Thus the second most costly war in American history, whose “outcome seemed little short of a miracle.” A sterling account.

A master storyteller’s character-driven account of a storied year in the American Revolution.

Against world systems, economic determinist and other external-cause schools of historical thought, McCullough (John Adams, 2001, etc.) has an old-fashioned fondness for the great- (and not-so-great) man tradition, which may not have much explanatory power but almost always yields better-written books. McCullough opens with a courteous nod to the customary villain in the story of American independence, George III, who turns out to be a pleasant and artistically inclined fellow who relied on poor advice; his Westmoreland, for instance, was a British general named Grant who boasted that with 5,000 soldiers he “could march from one end of the American continent to the other.” Other British officers agitated for peace, even as George wondered why Americans would not understand that to be a British subject was to be free by definition. Against these men stood arrayed a rebel army that was, at the least, unimpressive; McCullough observes that New Englanders, for instance, considered washing clothes to be women’s work and so wore filthy clothes until they rotted, with the result that Burgoyne and company had a point in thinking the Continentals a bunch of ragamuffins.
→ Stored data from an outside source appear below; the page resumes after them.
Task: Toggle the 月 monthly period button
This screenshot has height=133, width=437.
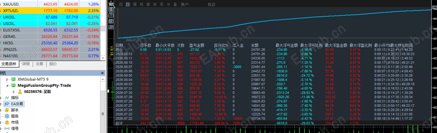Action: tap(141, 5)
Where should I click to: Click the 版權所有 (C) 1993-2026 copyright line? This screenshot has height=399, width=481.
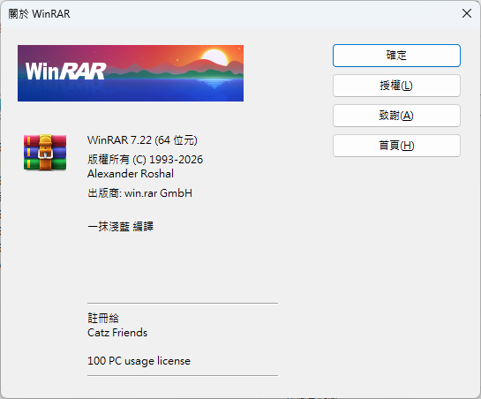click(145, 159)
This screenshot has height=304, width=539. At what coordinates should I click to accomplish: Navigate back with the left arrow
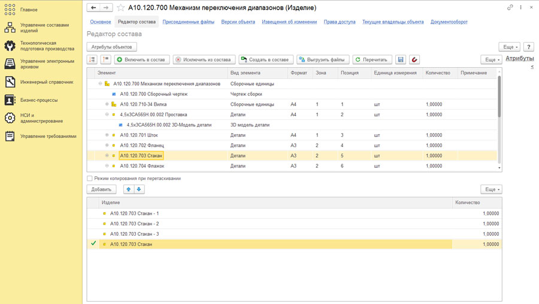click(x=93, y=8)
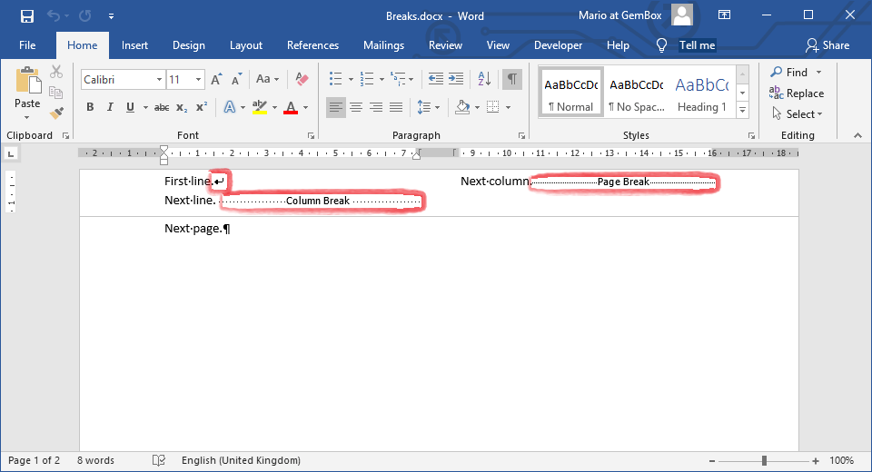Viewport: 872px width, 472px height.
Task: Click the Format Painter brush icon
Action: click(x=56, y=113)
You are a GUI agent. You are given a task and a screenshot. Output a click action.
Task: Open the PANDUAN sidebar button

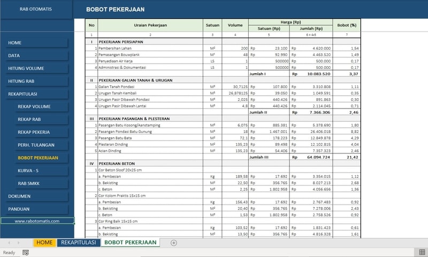point(37,209)
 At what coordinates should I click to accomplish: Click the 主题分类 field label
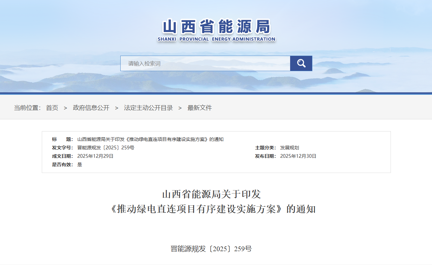click(265, 148)
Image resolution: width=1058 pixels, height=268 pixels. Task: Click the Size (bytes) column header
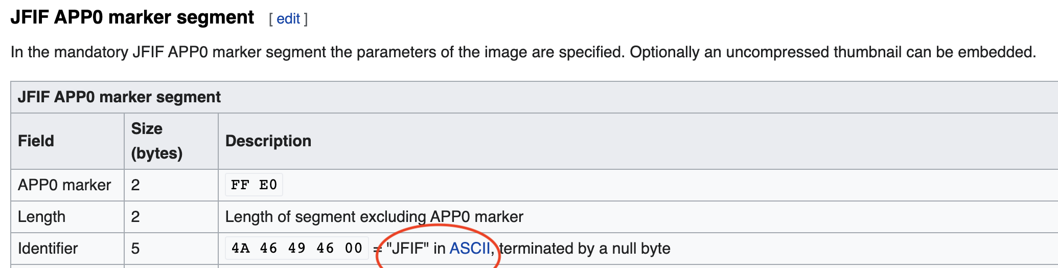tap(156, 141)
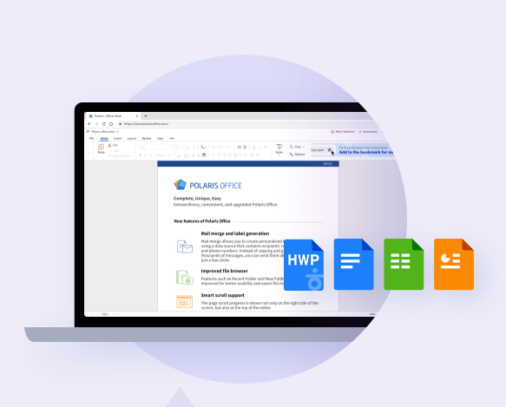506x407 pixels.
Task: Reload the page with browser refresh icon
Action: (x=104, y=124)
The Americans’ military fortunes were none too good for much of 1776, the year of the Declaration; at the slowly unfolding battle for control over New York, George Washington was moved to despair at the sight of sometimes drunk soldiers running from the enemy and of their officers “who, instead of attending to their duty, had stood gazing like bumpkins” at the spectacle. For a man such as Washington, to be a laughingstock was the supreme insult, but the British were driven by other motives than to irritate the general—not least of them reluctance to give up a rich, fertile and beautiful land that, McCullough notes, was providing the world’s highest standard of living in 1776.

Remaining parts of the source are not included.